L’absence d’intervenant issu de la société civile a été critiqué vertement par plusieurs personnes lors des discussions. Patrick de Kochko comme Guy Kastler du Réseau Semences paysannes – qui a quitté le CEES du HCB dénonçant une manipulation – ont pris à parti Jean-Yves Le Déaut à ce sujet. Ils ont indiqué que les deux documents publiés en février par le HCB sont traités comme des avis auxquels se réfèrent désormais les autorités gouvernementales françaises. Or ces documents tendent à considérer la plupart des nouvelles constructions génétiques comme les autres techniques de mutagenèse qui ont été exclues de la réglementation OGM (cf Directive 2001/18). Pour les contradicteurs, il s’agit d’une manœuvre qui ne permet pas le débat public. La tension est vive puisque dans les faits en Europe, toute semence reconnue comme OGM se retrouve interdite, a souligné le directeur des affaires internationales de Limagrain, Jean-Christphe Gouache.
Si la députée Anne-Yvonne Le Dain a reconnu que nous sommes dans « un imbroglio sociétal considérable dans le domaine agricole », les Parlementaires n’ont pas semblé vouloir entendre un appel à reconsidérer les catégories d’analyses de ces propositions techniques. On ne peut en effet baliser un projet sur les seules descriptions techniques. Les questions centrales de finalité, de gouvernementalité, et d’orientation de nos modes de développement agroalimentaires restent dans l’ombre de telles auditions, comme l’a souligné Frédéric Jacquemart, président du GIET et co-pilote de la mission biotechnologies de FNE. « Le vieillissement et la mort sont traités comme des anomalies dans une compréhension erronée du vivant », a-t-il témoigné. Il nous faut débattre sur les rapports au vivant que nous voulons cultiver ».

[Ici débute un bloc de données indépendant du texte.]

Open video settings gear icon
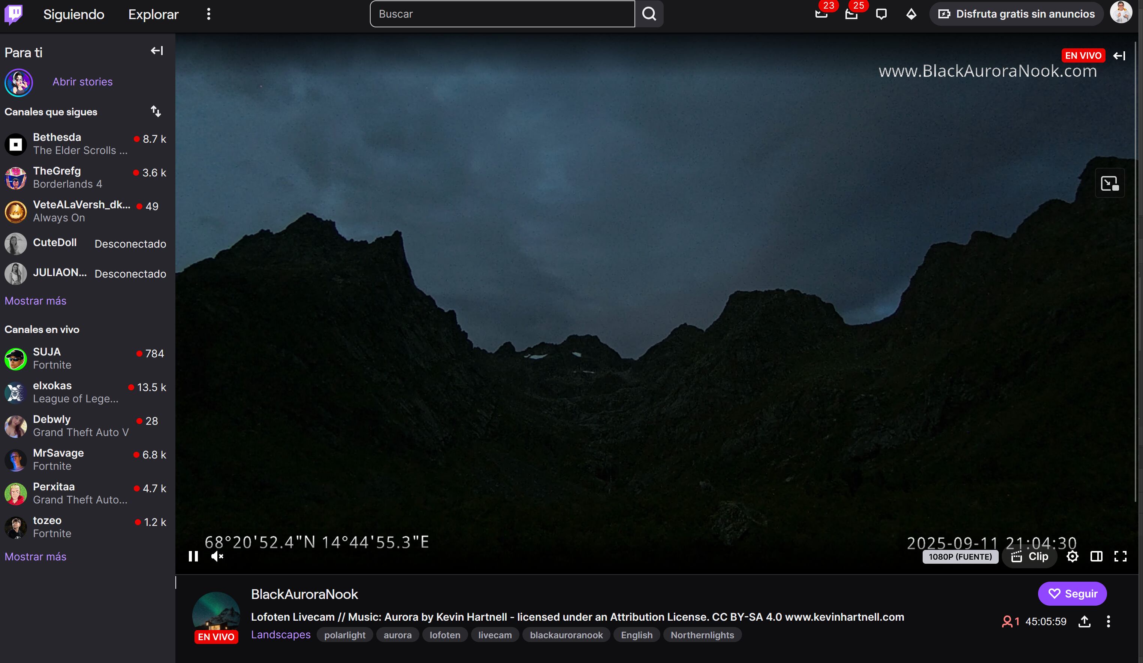Viewport: 1143px width, 663px height. (x=1072, y=556)
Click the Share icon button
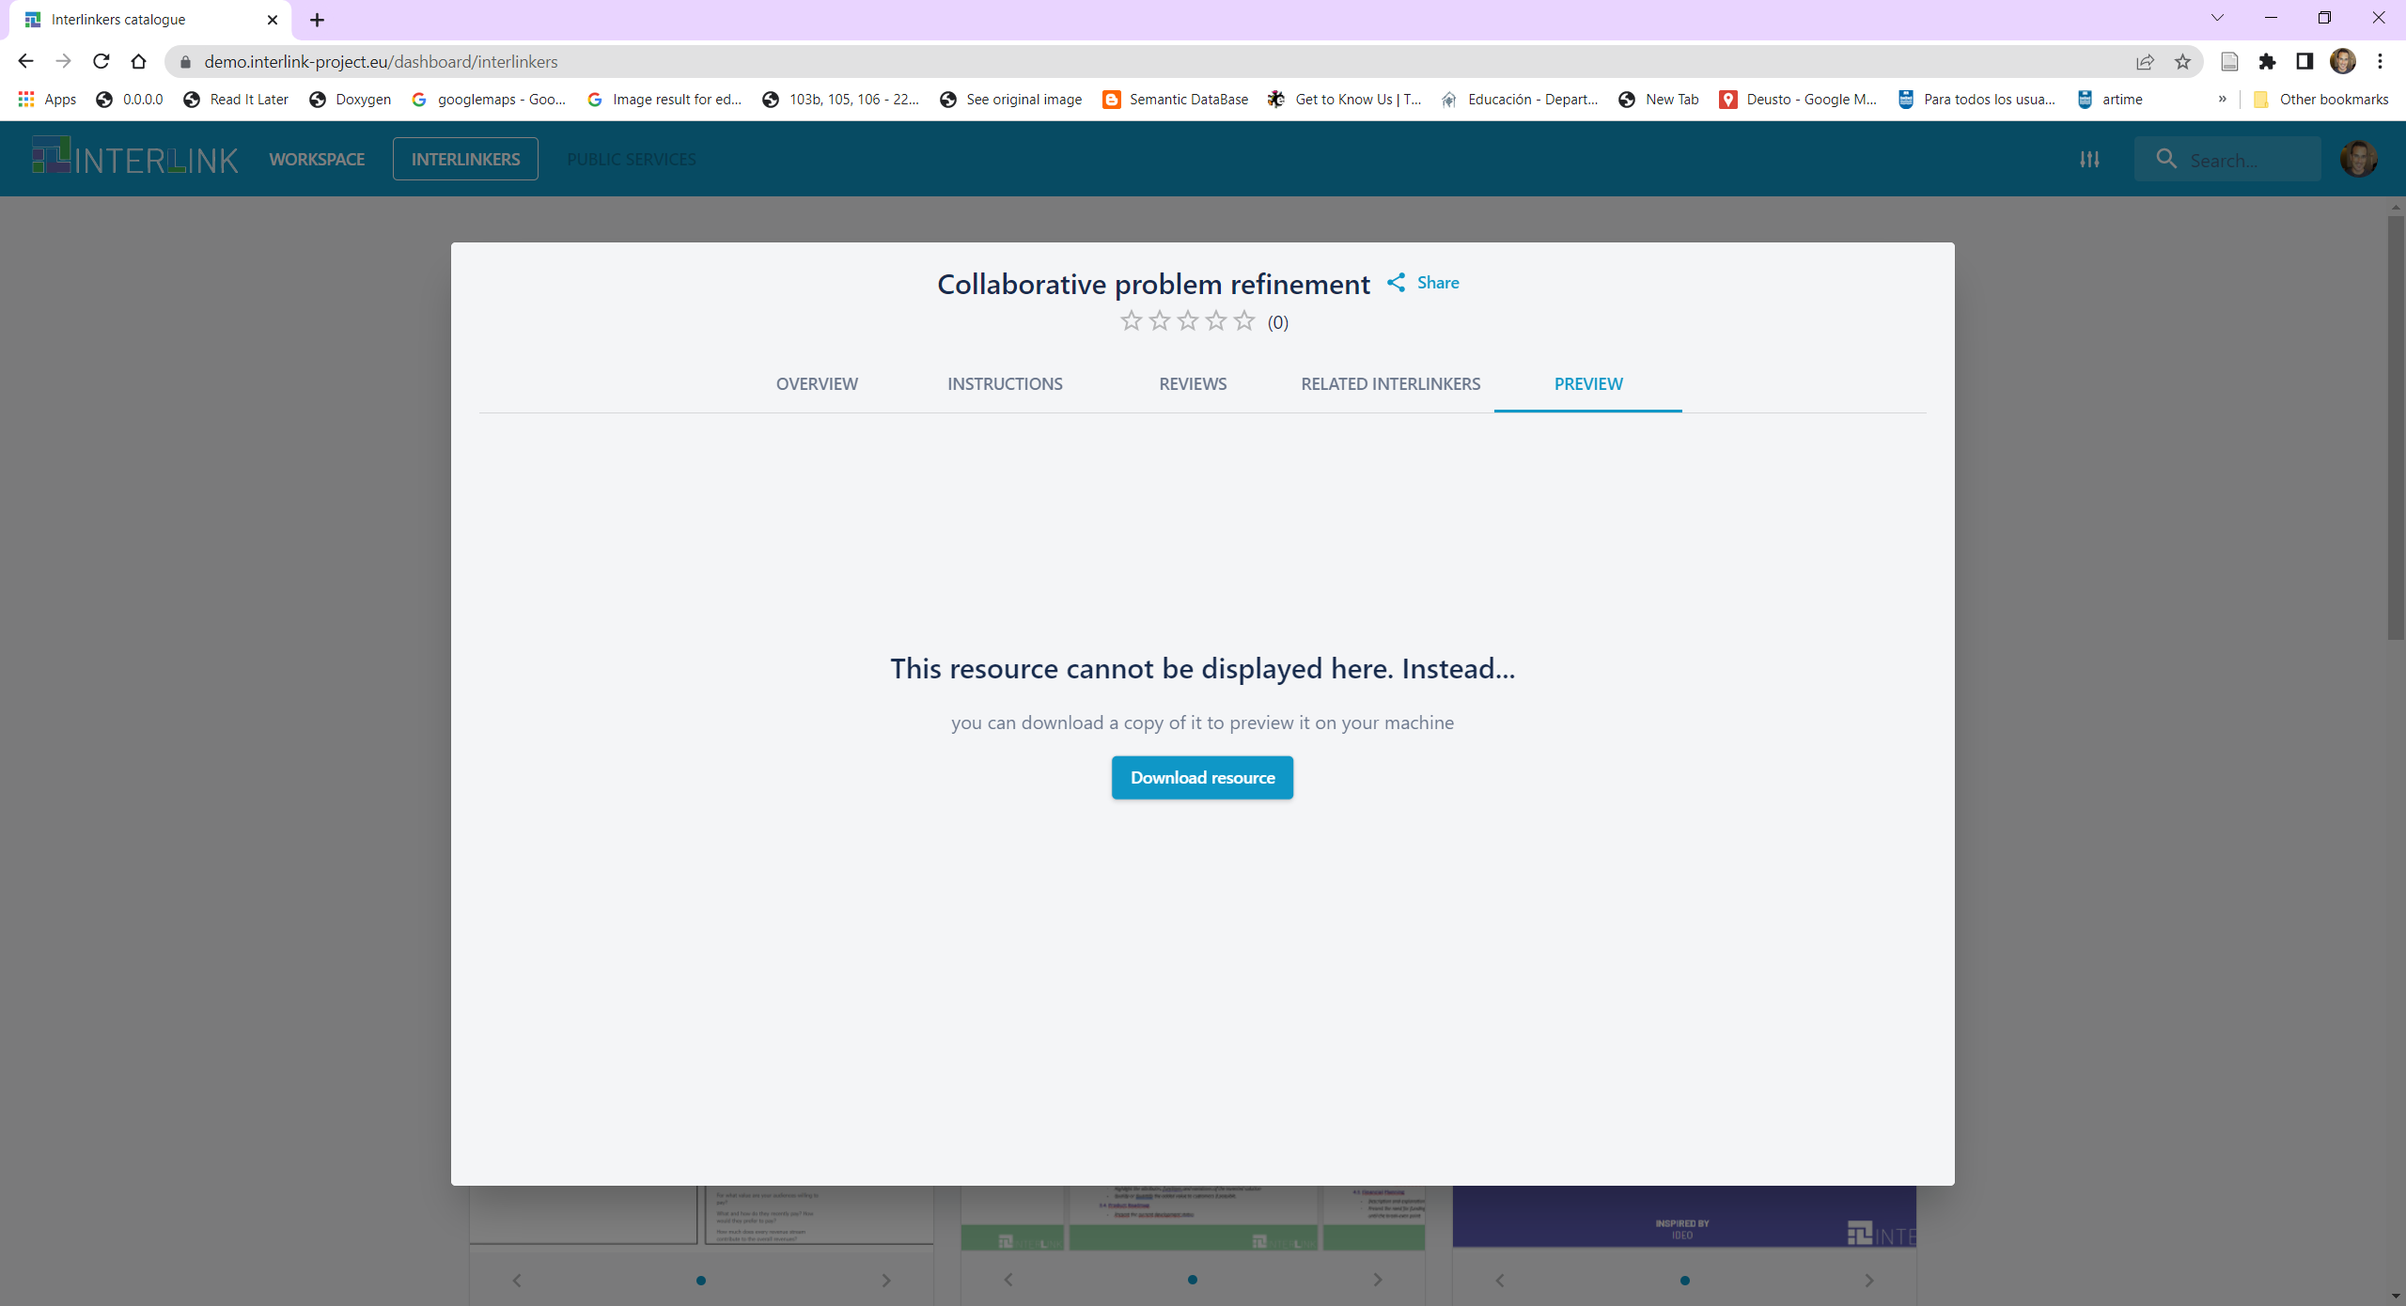 point(1396,282)
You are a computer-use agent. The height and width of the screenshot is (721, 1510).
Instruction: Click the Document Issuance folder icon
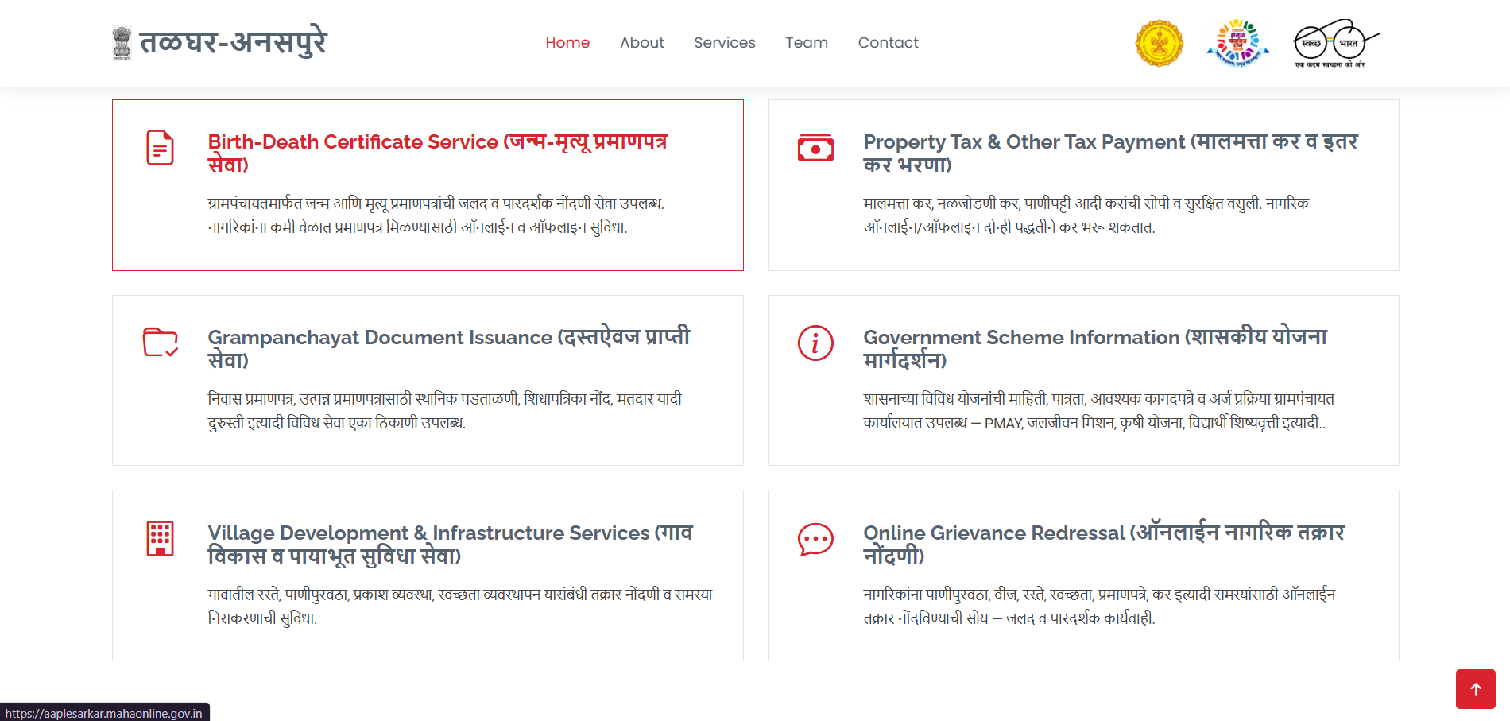coord(160,343)
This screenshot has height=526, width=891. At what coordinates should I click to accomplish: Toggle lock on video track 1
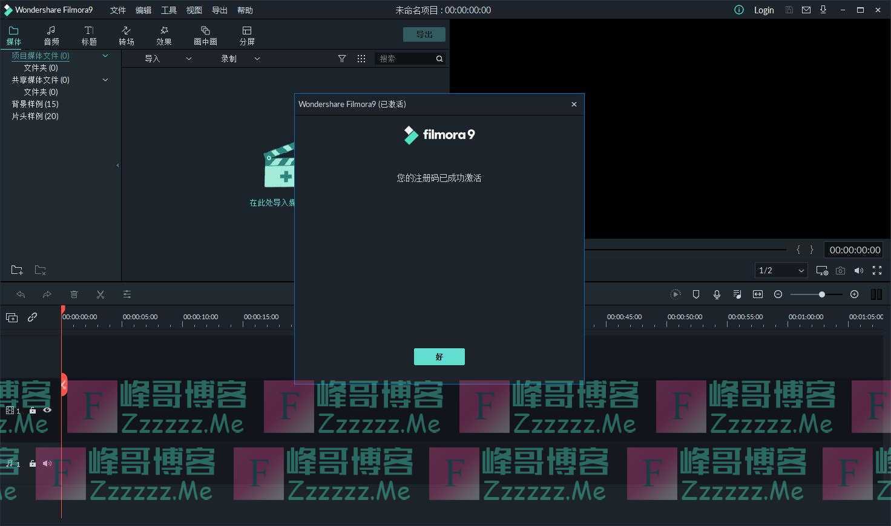33,410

Face à des acteurs restés en embuscade depuis la crise des OGM, il faudrait autre chose que ces auditions rapides et technocentrées pour renouveler la compréhension mutuelle des parties prenantes. Les associations – qui sont sorties du CEES du HCB en février – ont bloqué mercredi 6 avril la tenue d’une réunion de leur organisme. Quelle médiation le gouvernement pourra-t-il ménager sur ces sujets qui interfèrent avec la feuille de route qu’i prépare sur la bioéconomie ?
Un prochain rendez-vous sur la technique CRISPR-Cas9 et ses « cousines » est prévu le 29 avril 2016 à l’Académie de médecine.